• WORK ITEM:
For this exercise, copy out each line of the material below that includes "with".

——————————

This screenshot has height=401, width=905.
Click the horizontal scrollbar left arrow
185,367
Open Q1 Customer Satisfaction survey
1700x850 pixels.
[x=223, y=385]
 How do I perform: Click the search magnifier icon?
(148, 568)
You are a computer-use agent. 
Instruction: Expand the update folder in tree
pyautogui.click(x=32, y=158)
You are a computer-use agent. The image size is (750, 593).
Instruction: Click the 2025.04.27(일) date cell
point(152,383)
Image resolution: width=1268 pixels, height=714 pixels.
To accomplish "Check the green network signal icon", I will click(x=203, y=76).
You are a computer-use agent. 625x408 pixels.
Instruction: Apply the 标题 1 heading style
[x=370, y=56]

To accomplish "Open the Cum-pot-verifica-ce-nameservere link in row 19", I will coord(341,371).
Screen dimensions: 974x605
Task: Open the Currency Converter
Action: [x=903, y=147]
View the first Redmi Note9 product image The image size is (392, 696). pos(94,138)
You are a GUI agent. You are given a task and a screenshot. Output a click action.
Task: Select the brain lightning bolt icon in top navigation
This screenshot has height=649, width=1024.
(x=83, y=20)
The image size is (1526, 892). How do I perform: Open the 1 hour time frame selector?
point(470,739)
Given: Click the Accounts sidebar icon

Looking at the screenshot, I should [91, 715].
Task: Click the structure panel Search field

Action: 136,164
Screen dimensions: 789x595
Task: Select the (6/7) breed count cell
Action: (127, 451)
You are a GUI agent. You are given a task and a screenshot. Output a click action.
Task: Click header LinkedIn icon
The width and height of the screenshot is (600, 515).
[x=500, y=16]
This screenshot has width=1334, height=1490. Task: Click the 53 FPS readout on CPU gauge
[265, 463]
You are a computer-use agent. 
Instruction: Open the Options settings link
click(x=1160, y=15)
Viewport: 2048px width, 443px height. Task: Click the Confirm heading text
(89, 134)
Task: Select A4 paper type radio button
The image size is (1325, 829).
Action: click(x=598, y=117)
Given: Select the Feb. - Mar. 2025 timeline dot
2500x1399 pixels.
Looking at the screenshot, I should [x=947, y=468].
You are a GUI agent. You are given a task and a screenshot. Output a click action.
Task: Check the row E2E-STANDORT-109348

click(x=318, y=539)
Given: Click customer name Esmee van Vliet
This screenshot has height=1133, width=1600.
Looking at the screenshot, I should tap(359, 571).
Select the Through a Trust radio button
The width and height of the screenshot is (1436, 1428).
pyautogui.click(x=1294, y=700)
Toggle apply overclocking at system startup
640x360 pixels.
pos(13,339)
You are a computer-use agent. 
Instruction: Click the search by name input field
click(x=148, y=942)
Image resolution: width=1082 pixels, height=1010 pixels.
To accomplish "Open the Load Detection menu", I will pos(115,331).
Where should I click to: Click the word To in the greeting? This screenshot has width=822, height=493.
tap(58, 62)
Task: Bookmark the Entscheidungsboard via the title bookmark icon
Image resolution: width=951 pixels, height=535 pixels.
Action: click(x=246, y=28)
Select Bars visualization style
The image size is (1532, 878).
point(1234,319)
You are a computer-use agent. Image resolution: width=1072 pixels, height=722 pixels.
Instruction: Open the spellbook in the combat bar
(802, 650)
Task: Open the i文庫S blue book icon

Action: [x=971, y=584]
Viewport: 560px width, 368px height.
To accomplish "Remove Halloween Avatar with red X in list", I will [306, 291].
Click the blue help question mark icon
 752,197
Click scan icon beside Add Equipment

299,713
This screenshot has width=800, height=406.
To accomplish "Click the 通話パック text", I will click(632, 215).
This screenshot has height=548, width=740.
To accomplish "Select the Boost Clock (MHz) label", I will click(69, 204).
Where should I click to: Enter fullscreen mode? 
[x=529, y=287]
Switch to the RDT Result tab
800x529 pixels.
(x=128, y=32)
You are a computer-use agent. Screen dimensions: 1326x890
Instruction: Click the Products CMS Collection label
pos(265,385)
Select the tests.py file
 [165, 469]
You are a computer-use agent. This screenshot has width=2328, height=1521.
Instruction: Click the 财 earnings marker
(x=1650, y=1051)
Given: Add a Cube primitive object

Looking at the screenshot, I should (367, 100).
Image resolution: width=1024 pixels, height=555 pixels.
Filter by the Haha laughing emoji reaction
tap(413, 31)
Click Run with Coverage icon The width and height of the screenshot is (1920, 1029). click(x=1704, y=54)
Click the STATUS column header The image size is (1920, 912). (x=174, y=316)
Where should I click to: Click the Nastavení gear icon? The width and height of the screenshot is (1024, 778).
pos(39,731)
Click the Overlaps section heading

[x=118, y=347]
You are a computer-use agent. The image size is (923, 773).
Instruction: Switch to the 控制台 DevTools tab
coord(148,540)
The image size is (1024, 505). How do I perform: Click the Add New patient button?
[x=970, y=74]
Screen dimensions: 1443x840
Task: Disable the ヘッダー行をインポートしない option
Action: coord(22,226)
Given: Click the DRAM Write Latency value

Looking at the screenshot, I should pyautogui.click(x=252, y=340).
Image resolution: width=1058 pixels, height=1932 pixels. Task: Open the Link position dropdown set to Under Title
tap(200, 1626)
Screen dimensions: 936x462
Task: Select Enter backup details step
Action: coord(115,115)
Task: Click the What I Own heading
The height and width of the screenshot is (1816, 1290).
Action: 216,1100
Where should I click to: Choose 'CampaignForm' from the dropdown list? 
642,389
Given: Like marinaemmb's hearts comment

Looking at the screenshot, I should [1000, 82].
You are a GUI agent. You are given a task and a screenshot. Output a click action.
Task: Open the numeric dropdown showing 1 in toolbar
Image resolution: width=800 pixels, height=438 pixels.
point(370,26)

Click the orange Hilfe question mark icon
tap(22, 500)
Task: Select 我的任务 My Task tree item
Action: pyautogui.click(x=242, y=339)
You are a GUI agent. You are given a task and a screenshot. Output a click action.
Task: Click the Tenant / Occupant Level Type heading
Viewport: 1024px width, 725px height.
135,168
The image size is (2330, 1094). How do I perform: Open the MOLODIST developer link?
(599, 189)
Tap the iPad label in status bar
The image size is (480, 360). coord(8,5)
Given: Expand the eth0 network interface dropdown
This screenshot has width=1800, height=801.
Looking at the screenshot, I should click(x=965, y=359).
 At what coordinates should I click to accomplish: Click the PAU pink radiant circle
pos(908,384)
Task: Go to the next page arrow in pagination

——————————

• THE COMPLETED TASK:
To accomplish "Remove Halloween Avatar with red X in list", I will [306, 291].
Click Run with Coverage icon The width and height of the screenshot is (1920, 1029). click(x=1704, y=54)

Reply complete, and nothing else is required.